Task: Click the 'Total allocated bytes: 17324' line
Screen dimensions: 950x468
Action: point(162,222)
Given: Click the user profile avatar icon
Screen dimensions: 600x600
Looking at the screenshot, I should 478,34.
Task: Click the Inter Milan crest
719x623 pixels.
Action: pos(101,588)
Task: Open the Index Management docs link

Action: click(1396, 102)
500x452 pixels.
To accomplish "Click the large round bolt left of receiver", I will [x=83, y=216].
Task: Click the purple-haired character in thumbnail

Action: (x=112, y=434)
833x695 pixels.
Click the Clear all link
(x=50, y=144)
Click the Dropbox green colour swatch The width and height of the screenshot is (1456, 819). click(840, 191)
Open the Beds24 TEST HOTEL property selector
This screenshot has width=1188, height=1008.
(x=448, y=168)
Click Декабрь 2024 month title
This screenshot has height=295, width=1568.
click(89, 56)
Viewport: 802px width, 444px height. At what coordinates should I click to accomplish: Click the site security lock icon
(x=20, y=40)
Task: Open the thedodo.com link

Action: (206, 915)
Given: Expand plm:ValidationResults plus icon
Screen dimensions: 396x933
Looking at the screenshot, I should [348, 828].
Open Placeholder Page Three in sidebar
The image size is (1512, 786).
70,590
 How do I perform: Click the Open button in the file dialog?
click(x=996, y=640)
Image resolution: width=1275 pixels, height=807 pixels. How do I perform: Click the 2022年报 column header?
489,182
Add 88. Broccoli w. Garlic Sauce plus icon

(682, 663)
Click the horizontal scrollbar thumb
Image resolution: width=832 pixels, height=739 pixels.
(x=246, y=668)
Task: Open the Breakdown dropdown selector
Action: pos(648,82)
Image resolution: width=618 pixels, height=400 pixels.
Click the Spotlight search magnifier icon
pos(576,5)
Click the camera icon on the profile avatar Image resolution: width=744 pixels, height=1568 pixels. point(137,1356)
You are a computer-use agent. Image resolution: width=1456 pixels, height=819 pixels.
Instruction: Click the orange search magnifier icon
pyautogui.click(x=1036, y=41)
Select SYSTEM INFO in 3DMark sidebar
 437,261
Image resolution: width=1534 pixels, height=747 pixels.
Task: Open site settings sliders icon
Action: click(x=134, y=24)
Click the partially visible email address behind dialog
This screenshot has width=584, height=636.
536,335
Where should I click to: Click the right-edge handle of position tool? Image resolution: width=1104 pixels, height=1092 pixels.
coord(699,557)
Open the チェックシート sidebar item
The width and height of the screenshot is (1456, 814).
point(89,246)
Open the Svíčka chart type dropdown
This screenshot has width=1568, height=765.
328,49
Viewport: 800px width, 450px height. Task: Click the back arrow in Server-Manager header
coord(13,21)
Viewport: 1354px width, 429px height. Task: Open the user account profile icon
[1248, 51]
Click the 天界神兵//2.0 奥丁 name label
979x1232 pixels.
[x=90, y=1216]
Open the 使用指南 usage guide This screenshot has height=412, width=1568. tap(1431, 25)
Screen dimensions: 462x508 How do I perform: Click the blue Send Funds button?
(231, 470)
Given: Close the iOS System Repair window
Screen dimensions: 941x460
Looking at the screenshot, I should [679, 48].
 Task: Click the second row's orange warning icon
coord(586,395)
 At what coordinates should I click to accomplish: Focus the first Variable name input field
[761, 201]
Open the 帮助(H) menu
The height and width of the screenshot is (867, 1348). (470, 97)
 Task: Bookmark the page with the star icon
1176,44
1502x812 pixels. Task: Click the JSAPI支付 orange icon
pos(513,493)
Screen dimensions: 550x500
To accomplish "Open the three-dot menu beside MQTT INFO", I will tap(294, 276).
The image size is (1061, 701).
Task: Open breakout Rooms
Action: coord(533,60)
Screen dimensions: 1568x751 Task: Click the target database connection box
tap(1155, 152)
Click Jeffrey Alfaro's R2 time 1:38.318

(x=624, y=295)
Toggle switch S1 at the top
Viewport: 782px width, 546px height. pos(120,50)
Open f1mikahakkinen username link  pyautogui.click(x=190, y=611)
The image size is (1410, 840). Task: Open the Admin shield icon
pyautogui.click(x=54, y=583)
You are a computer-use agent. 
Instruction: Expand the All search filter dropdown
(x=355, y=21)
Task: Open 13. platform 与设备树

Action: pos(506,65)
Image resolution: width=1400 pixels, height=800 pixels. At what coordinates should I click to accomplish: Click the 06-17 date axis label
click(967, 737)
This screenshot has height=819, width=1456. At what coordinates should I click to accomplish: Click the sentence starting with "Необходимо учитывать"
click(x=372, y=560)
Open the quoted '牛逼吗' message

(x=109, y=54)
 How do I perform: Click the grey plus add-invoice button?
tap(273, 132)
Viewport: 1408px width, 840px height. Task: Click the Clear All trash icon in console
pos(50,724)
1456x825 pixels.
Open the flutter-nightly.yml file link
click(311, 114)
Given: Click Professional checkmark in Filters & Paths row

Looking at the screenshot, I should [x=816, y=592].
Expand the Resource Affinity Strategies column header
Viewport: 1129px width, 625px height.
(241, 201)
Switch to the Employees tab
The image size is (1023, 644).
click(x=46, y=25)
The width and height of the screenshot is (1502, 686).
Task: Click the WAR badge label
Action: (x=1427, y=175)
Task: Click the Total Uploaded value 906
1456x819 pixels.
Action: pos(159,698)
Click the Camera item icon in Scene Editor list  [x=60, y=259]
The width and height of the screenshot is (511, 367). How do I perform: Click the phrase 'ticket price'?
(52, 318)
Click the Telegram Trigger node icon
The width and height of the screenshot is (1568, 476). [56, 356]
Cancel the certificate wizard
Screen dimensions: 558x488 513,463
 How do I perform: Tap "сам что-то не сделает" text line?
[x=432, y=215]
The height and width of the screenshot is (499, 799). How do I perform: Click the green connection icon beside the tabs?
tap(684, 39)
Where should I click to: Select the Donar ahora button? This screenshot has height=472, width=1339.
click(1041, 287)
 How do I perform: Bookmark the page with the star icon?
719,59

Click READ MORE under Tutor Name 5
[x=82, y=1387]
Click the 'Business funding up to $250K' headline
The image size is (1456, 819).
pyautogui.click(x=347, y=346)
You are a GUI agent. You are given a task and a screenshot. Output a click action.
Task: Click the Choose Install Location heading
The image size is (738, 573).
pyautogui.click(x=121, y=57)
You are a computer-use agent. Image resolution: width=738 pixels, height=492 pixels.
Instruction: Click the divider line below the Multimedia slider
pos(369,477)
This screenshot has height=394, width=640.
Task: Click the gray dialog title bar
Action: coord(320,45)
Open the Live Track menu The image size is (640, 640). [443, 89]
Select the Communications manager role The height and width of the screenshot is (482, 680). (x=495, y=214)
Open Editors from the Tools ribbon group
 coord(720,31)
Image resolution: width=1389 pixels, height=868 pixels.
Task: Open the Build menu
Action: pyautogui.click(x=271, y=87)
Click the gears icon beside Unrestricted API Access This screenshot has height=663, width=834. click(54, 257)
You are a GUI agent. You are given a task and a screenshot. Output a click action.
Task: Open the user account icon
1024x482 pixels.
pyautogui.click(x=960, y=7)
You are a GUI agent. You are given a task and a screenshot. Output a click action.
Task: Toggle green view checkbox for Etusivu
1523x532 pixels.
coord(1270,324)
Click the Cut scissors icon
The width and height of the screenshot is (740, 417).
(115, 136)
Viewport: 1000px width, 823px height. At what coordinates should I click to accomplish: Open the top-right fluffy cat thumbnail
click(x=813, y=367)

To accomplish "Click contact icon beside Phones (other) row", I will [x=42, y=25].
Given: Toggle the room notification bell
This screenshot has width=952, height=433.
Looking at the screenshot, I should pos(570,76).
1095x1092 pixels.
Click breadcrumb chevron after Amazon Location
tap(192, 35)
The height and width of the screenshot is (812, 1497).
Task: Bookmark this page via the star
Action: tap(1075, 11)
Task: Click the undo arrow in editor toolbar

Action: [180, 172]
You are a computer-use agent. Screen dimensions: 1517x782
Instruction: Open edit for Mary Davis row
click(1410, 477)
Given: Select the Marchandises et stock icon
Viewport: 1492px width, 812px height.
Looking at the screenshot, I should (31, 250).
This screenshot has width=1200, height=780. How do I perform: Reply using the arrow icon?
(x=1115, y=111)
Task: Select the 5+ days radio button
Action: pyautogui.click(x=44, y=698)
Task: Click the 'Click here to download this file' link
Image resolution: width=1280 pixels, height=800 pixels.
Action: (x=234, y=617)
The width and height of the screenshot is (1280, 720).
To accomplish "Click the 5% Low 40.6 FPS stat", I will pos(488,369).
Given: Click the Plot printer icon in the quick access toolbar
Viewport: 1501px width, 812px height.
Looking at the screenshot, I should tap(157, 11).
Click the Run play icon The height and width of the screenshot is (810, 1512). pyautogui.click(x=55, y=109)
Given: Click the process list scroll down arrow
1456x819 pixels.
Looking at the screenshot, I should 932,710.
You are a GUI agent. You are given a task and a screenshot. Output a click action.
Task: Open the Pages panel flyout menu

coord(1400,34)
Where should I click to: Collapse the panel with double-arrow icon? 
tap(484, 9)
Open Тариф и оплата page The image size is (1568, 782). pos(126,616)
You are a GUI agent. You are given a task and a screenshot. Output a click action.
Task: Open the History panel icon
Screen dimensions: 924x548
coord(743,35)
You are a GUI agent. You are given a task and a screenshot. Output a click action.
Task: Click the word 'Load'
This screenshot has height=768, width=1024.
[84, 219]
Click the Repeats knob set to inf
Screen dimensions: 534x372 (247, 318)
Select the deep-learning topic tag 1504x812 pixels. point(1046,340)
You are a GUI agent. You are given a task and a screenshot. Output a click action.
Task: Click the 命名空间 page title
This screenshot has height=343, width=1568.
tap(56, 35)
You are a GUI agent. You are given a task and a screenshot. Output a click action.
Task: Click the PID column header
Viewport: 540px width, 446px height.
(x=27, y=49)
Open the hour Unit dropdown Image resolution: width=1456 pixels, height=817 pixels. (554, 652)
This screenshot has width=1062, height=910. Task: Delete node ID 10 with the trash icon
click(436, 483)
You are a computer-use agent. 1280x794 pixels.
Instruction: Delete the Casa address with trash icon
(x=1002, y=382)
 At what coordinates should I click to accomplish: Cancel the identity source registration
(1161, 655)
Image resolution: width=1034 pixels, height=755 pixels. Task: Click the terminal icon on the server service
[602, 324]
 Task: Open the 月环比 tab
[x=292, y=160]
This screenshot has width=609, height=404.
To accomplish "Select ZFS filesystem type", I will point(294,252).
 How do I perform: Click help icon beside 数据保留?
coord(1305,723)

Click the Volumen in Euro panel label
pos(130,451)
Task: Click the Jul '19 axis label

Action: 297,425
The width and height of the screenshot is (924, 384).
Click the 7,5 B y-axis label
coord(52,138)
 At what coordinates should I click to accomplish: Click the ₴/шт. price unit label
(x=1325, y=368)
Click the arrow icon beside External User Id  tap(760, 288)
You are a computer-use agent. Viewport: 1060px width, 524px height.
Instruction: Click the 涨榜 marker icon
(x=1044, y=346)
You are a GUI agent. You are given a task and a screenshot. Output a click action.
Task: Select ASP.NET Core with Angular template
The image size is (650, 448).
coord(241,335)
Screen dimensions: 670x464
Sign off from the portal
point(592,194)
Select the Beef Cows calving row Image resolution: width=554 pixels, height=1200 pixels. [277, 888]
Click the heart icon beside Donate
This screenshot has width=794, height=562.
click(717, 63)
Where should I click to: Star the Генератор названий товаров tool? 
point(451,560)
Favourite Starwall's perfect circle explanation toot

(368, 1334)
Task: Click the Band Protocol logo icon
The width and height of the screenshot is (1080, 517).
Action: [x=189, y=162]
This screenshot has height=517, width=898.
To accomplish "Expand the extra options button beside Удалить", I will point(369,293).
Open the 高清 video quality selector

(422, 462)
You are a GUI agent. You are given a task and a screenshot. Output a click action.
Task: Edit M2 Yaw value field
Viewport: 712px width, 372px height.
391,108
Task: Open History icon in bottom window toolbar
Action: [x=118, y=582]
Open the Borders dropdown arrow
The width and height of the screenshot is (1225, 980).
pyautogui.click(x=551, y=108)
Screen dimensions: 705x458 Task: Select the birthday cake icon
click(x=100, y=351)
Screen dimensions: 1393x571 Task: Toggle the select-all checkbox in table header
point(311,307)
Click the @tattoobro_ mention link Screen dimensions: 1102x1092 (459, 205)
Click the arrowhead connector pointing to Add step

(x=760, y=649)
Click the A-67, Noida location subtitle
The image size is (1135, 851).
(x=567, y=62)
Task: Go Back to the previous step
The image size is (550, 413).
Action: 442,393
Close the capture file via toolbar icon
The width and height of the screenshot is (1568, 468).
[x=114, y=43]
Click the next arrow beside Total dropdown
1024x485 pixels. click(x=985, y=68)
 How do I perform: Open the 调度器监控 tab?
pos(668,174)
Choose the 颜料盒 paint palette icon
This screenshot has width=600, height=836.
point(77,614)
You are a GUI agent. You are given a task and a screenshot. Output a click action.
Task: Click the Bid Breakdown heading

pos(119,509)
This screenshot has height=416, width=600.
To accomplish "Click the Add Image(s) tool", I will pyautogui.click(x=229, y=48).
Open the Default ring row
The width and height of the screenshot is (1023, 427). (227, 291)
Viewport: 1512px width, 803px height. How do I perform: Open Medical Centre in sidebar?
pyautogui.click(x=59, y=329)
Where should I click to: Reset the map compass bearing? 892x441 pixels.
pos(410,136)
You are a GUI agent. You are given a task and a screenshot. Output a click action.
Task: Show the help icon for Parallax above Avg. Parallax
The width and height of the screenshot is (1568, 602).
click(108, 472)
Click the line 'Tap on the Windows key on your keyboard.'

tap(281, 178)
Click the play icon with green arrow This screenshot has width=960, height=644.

--*--

__EXERCISE DESCRIPTION__.
In the listing above, find every line that contains the word "computer" and report each one in full. Treat uppercase and lowercase letters as different.

__THE REPLY__.
You are a computer-use agent. Image resolution: width=1456 pixels, height=819 pixels.
You are a computer-use agent. 
You are a computer-use agent. Image resolution: width=738 pixels, height=492 pixels.
You are a computer-use agent. Screen dimensions: 1517x782
You are a computer-use agent. 1280x794 pixels.
You are a computer-use agent. Viewport: 1060px width, 524px height.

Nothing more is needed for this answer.